In your video it looks like you're running things in Docker containers. Even if you start containers using WSL, they still run in a separate Hyper-V virtual machine with a true Linux kernel, whereas WSL shares the Windows kernel and works by mapping Linux system calls directly to Windows kernel calls. When you run the "docker" command in WSL, it's just communicating with the Docker daemon running outside of WSL.

Docker runs this way on Windows because WSL does not implement all the Linux kernel system calls, only the most important ones needed by most applications, and the missing ones include some needed to run the Docker daemon.

All in all, this means that what you're talking about is not affected by the linked issue because it uses a different mechanism to access files (the Hyper-V driver rather than the WSL system call mapping). Although, if anything, I would expect Hyper-V to be even slower.



(Your edit makes my reply make a lot less since since you removed all of your original questions, but I'll leave my original reply, read the part after number 7)

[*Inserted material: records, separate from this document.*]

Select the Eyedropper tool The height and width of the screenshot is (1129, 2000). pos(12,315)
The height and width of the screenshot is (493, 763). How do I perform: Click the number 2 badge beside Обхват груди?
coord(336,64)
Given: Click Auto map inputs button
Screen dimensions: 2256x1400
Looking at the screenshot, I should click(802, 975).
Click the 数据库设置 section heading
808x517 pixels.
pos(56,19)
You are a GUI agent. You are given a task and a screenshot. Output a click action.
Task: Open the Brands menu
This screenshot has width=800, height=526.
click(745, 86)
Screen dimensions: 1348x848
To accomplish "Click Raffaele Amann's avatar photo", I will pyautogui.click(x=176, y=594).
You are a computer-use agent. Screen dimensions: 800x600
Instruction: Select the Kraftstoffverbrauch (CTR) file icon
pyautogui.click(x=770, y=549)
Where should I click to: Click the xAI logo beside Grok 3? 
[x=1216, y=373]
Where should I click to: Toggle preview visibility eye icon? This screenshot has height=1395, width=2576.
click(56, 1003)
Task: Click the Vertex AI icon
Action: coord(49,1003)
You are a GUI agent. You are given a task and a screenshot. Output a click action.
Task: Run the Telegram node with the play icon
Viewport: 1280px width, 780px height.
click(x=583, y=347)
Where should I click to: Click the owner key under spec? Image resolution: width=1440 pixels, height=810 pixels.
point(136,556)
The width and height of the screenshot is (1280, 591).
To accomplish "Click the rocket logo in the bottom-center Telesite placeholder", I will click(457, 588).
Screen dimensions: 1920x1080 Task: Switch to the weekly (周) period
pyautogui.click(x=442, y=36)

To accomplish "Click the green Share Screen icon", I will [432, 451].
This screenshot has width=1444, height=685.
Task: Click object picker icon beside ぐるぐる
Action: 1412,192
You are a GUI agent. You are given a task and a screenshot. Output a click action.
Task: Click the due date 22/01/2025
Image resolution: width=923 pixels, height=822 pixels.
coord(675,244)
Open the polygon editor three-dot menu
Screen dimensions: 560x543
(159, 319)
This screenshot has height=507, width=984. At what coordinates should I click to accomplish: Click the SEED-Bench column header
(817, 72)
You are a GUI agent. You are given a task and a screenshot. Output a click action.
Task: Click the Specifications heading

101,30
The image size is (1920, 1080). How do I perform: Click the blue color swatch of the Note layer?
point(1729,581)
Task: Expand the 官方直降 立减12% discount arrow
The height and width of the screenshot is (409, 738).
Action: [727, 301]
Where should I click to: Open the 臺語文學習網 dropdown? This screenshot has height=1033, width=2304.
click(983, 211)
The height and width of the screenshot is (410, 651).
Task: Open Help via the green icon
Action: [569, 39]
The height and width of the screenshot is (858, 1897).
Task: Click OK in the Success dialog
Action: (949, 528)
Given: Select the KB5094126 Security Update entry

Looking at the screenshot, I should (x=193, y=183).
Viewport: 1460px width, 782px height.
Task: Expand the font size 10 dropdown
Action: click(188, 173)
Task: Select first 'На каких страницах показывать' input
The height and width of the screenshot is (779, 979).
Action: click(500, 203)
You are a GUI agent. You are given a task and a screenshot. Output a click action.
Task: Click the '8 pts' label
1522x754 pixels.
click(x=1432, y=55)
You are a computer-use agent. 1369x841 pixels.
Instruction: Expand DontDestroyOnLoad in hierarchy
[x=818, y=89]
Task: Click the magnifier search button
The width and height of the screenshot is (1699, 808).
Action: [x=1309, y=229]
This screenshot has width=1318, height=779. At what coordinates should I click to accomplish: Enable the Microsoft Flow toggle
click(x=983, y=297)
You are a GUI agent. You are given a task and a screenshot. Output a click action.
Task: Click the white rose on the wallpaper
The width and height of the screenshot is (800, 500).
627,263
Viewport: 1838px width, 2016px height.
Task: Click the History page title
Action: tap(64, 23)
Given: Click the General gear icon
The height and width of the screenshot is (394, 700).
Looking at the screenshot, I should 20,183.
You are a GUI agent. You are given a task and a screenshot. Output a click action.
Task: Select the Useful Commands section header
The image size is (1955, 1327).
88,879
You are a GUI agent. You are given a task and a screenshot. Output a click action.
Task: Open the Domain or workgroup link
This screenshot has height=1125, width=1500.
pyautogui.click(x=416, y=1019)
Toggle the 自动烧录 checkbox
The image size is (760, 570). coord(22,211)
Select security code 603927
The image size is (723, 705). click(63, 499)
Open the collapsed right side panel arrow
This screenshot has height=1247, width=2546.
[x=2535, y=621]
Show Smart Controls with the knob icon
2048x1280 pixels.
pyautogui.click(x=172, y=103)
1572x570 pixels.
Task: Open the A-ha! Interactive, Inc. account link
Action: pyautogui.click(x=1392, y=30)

My set up is basically this:

1. I use WSL as my day to day programming environment with the Ubuntu WSL terminal + tmux[0]. It's where I run a bunch of Linux tools and interact with my source code.

2. I have Docker for Windows installed (since the Docker daemon doesn't run directly in WSL yet due to missing Linux kernel features like iptables, etc.).

3. I installed Docker and Docker Compose inside of WSL but the daemon doesn't run in WSL. I just use the Docker CLI to communicate with Docker for Windows using DOCKER_HOST, so docker and docker-compose commands seamlessly work inside of WSL from my point of view[1].

4. All of my source code lives on a spinning disk drive outside of WSL which I edit with VSCode which is installed on Windows.

5. That source code drive is mounted into WSL using /etc/wsl.conf at / (but fstab works just as well)[2].

6. That source code drive is also shared with Docker for Windows and available to be used as a volume in any container.

7. All of my Dockerized web apps are running in Linux containers, but using this set up should be no problem if you use Windows containers I guess? I never used Windows containers, but that seems out of scope for WSL / Docker CLI. That comes down to Docker for Windows.

But, it's worth mentioning I have installed Ruby directly in WSL and didn't use Docker, and things are still just as fast as with Docker volumes. In fact, I run Jekyll directly in WSL without Docker because I really like live reload and I couldn't get that to work through Docker. My blog has like 200+ posts and 50+ drafts, and if I write a new blog post, Jekyll reloads the changes in about 3 seconds, and that's with Jekyll-Assets too. I have a feeling it wouldn't be that much faster even on native Linux since Jekyll is kind of slow, but I'm ok with a 3 second turn around considering it does so much good stuff for me.

[0]: https://nickjanetakis.com/blog/conemu-vs-hyper-vs-terminus-v...

[1]: https://nickjanetakis.com/blog/setting-up-docker-for-windows...

[2]: https://github.com/nickjj/dotfiles/blob/master/etc/wsl.conf


It's worth noting that copying in/out of the docker for windows container can be interesting. Docker for windows mirrors the content in the volume directory on windows to one native inside the container... for some editing, it's fine... but try something a SQLite database with a gui in windows, and a container in linux both connected, and it will blow up on you.

The mount in WSL is really adaptive calls to the native OS, so that side will work without issue... the sync inside the container while editing is fast enough, and the running/building in the container is faster than it would be on the WSL itself as described by GP.